5. En second lieu, le requérant fait valoir, d'une part, que le décret attaqué méconnaît les principes de présomption d'innocence et du respect des droits de la défense dès lors que M. B... n'a pas encore été jugé pour les faits qui lui sont reprochés et que la décision de révocation est fondée sur de simples mises en examen et des prétendus agissements. Il soutient, d'autre part, que le décret attaqué est fondé sur des griefs qui ne sont pas matériellement établis.
6. Toutefois, la procédure disciplinaire est indépendante de la procédure pénale. Par suite, l'autorité administrative ne méconnaît pas le principe de la présomption d'innocence, y compris dans l'hypothèse où c'est à raison des mêmes faits, étrangers ou non à l'exercice des fonctions de maire, que sont engagées parallèlement les deux procédures, en prononçant une sanction sans attendre que les juridictions répressives aient définitivement statué.
7. D'une part, il ressort des pièces du dossier que le requérant est visé par plusieurs procédures pénales ouvertes par le procureur de la République près le tribunal de grande instance de Boulogne-sur-Mer. Il est en particulier mis en examen pour prise illégale d'intérêts et complicité de faux en écriture publique. Il est également cité à comparaître devant le tribunal correctionnel de Boulogne-sur-Mer le 12 septembre 2019 pour détournement de fonds publics.
8. D'autre part, il ressort des pièces du dossier que, dans son rapport du
30 janvier 2019 portant observations définitives sur la gestion de la commune d'Hesdin durant les exercices 2013 et suivants, la chambre régionale des comptes a relevé " une situation très critique du pilotage de l'administration communale, devenu chaotique à bien des égards " et de graves dysfonctionnements de cette administration sous la conduite de son maire, notamment dans le domaine de la gestion financière et de la passation des marchés publics. En outre, les irrégularités relevées concernant certains de ceux-ci ont conduit le procureur financier de cette chambre à saisir le procureur de la République.

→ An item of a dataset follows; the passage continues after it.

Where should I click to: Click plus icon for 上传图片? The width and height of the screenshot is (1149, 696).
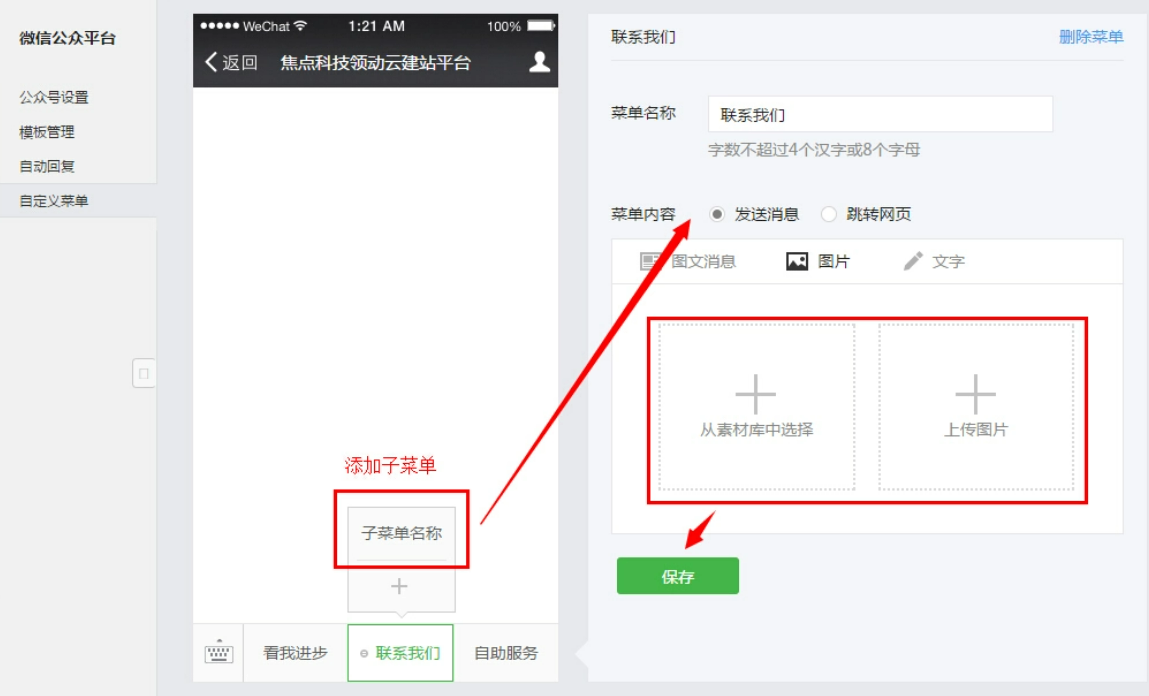point(976,394)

9. Au regard de ces éléments et des justifications produites devant le juge des référés par le requérant, les moyens invoqués par celui-ci, cités au point 5, n'apparaissent pas, en l'état de l'instruction, comme étant de nature à faire naître un doute sérieux quant à la légalité de la décision dont la suspension est demandée.
10. Il résulte de ce qui précède, sans qu'il soit besoin de statuer sur l'urgence, que la requête de M. B... doit être rejetée, y compris les conclusions présentées au titre de l'article L. 761-1 du code de justice administrative.
O R D O N N E :
------------------
Article 1er : La requête de M. B... est rejetée.
Article 2 : La présente ordonnance sera notifiée à M. A... B... et au ministre de l'intérieur.
Copie en sera adressée à la ministre de la cohésion des territoires et des relations avec les collectivités territoriales.